Facebook Friends Are Not The Holy Grail

I read an interesting article on HubSpots Inbound Marketing Blog this morning about how traffic generated from “buzz” translates into actual customers (or doesn’t). (see Stop Begging TechCrunch to Write About You)

In music marketing, there is a lot of emphasis placed on the number of friends, pageviews, MySpace plays, etc. as if these numbers correlate to a musician’s or band’s actual influence/authority/popularity.

But let’s not fool ourselves - numbers are just numbers.
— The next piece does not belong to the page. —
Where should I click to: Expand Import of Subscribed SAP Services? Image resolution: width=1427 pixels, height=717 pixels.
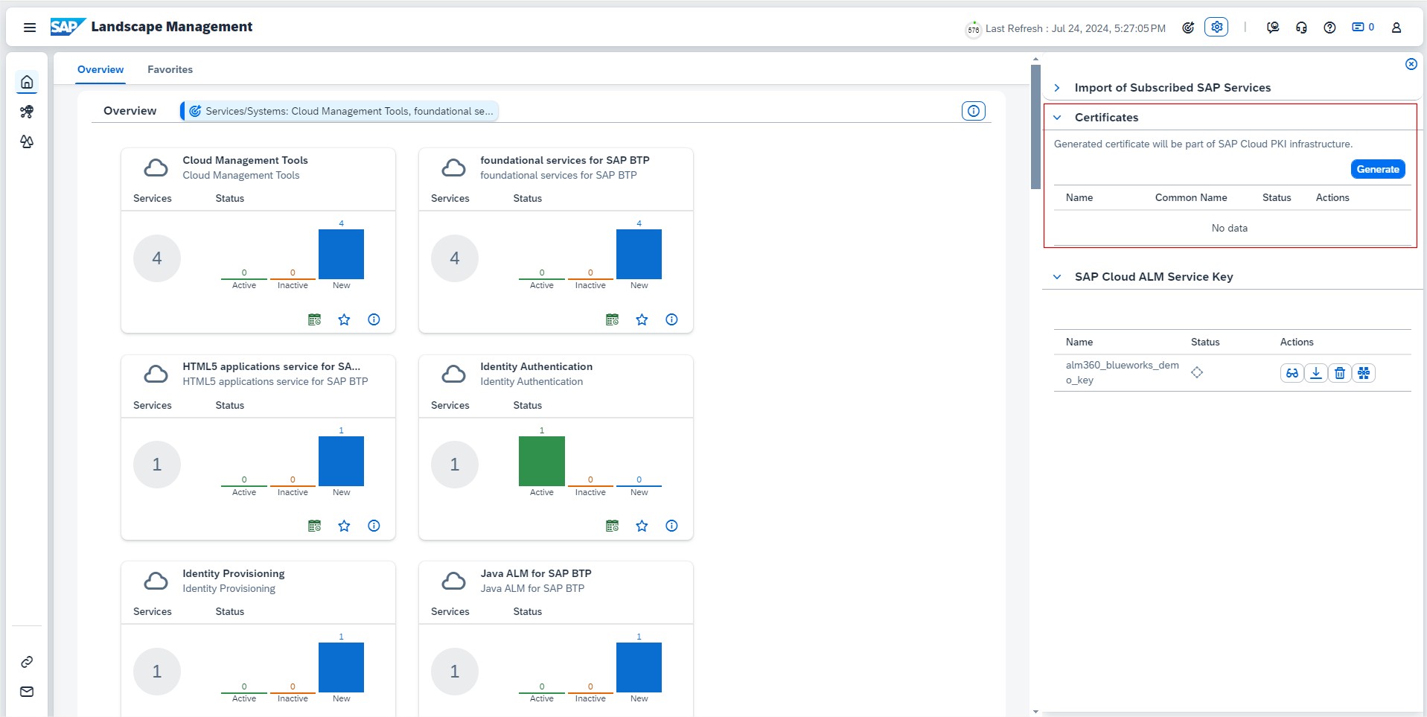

Many musicians wonder how they could possibly have 10,000+ MySpace friends, yet they generated 5-6 album sales over the course of an entire year.

In fact, I recently attended a great interview with the team from an indie label based in Houston. The owner talked about how one of his artists has something like 100,000+ MySpace friends. Over the course of a year, those MySpace friends purchased less than 50 albums. That same artist then went on tour and sold 15,000 albums in a few weeks.

The Hubspot article shows us a similar story. HubSpot has recently been featured on TechCrunch (a popular blog that reviews internet products and companies) several times, and thus traffic to Hubspot has increased. Great, right? Let’s take a look.

Any musician (or anyone with a website for that matter) would have their heart set aflutter if they could get almost 2000 people to their website from one lead. Big numbers, big player. Right? Well, in this example 1719 visitors translated into 2 actual customers. That looks a little something like this:

TechCrunch Funnel Graph

It also looks like this:

Sad Musicians

Sad musicians. The last thing we want is sad musicians running rampant around the country. How do we turn those frowns upside down? Again, we just need to stop kidding ourselves about the numbers. Let’s concentrate on building actual relationships and connections with people.

Today’s Fun Activity: Instead of going on a friending frenzy and getting 100 adds, spend that same time getting to know just a couple of those people. Actually listen to their music, read their blog, visit their website, do some “research”. Send the person an e-mail showing them how you’ve taken an interest in what they do (only do this, of course, if you really DO have an interest). Ask a question. If you give them some thoughtful attention, most likely they will want to see who you are too.